Las Vegas psych nurse aide accused of sexually victimizing five female patients

February 19, 2014

A former patient at Centennial Hills Hospital Medical Center told jurors on Tuesday that she tried to take pictures with her cellphone in 2008 while a certified nursing assistant sexually assaulted her.

“I’m scared. I’m just terrified,” the woman testified. “I didn’t know whether to scream or holler. I couldn’t reach the call button because it was behind me.”

The witness pointed to defendant Steven Farmer in court on Tuesday and identified him as the man who assaulted her.

“He’s telling me that he wants to relax me and that it’s procedure,” the woman testified.

Farmer, 61, is accused of victimizing five female patients at the hospital in 2008. Two of the women reported that Farmer sexually assaulted them.

The former patient who testified Tuesday was 34 when she was taken to Centennial Hills Hospital after suffering a seizure on May 15, 2008.

She said she first encountered Farmer in the emergency room.

“He was great in the ER,” she said. “He was always there.”

At one point, she asked for Farmer’s personal information so she could write a letter of recommendation for him.

“It was a new hospital, and I was pretty impressed that every time I needed something that he was there,” the woman testified.

When she was formally admitted to the hospital, it was Farmer who moved her to her room. But his demeanor changed on the elevator ride, the witness said, and she recalled him telling her she should be tired because of the medication she was given.

“He just kept saying over and over that I should be sleeping,” the woman said.

In the elevator, Farmer began adjusting the blankets on her bed. Twice, she said, he rubbed her inner thigh.

She recalled trying to tuck a blanket under her leg, but Farmer discouraged her from doing so.

The woman said Farmer’s behavior was frightening her, and she was fighting to stay awake.

“His whole look changed, so I got really scared,” she said.

Once in the hospital room, the woman said, Farmer again began adjusting her blankets. She said he then reached under the blankets and sexually assaulted her with his fingers.

“He’s telling me that he wants to relax me and that it’s procedure,” the witness testified.

She said the assault was painful, and she “kept telling him to stop.”

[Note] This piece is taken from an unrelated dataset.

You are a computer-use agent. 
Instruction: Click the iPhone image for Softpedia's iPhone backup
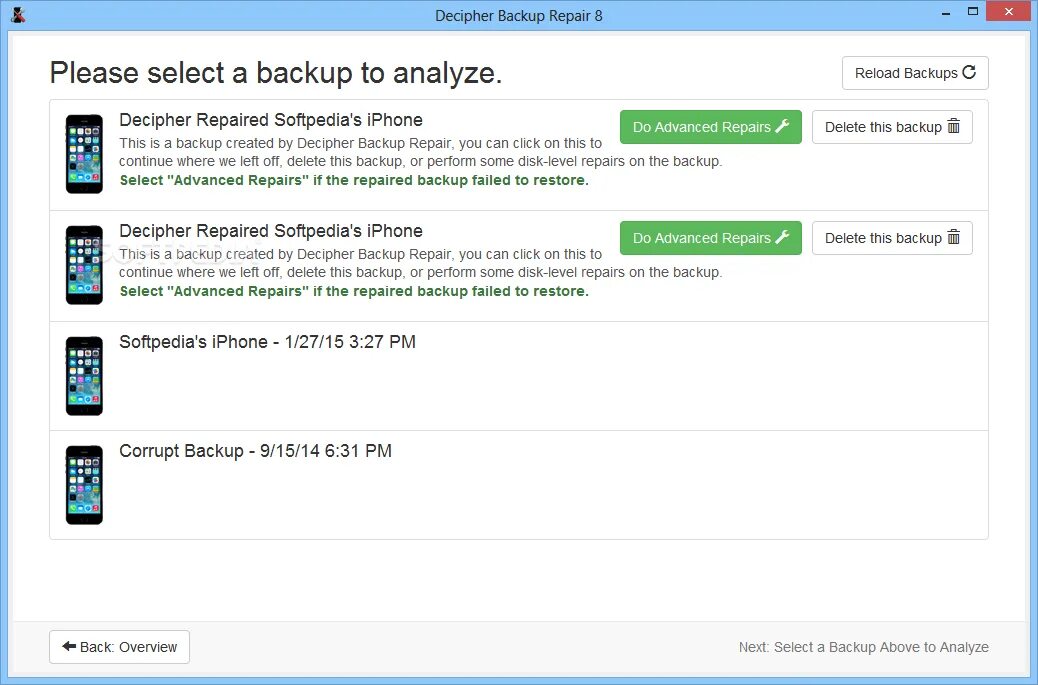click(x=84, y=376)
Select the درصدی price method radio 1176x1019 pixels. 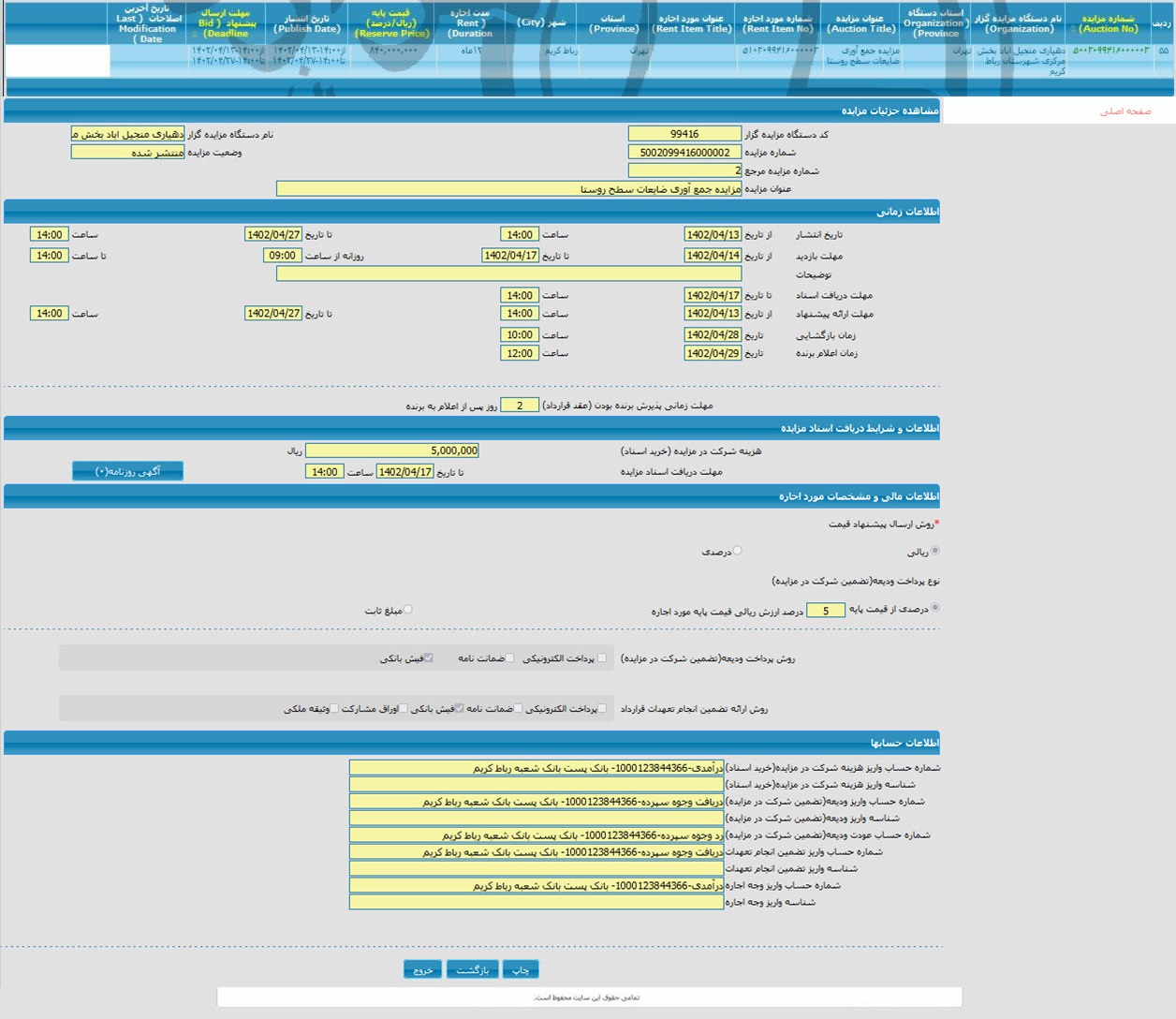click(737, 551)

The woman said Farmer then began squeezing her breasts under her hospital gown and telling her she was beautiful.

After that, she told the jury, he began performing oral sex on her. At that point, she started trying to take pictures with her phone.

“From my understanding, they didn’t come out,” the woman said.

She said she did not yell for help because she was afraid Farmer was going to kill her. After he left the room, she fell asleep.

When she woke up, she called her husband and asked him to come to the hospital.

“I told him something bad happened to me,” the woman testified.

She began to cry as she talked about the difficulty of making that call.

“He was my husband,” she said. “How do you tell your husband that another man touched you?”

When a female nurse entered her room, she testified, she asked to speak to the nurse’s supervisor. She said Farmer, who had returned to the room, “glared” at her before quickly leaving.

The witness said she told the supervisor what had happened.

“I felt like she didn’t take me seriously,” the former patient said.

She and her husband contacted police, and Farmer was arrested.

The woman later filed a lawsuit against the hospital, and the parties reached a confidential settlement in September.

During his opening statement to the jury on Friday, Deputy Public Defender Ryan Bashor said the case was about money and the media.

On cross-examination Tuesday, the woman was asked about several calls made from her cellphone to KLAS-TV, Channel 8, in the days after the assault. She denied calling news media and said, “It could have been my husband.”

The witness also was asked about the settlement and her previous financial difficulties.

Chief Deputy District Attorney Jacqueline Bluth later asked the woman, “Did you make this up because you wanted money?”

“No,” the woman replied.

Another woman who accused Farmer of sexually assaulting her committed suicide last year. Prosecutors plan to play a videotape of her testimony to the jury.

The Las Vegas Review-Journal typically does not publish the names of sexual assault victims.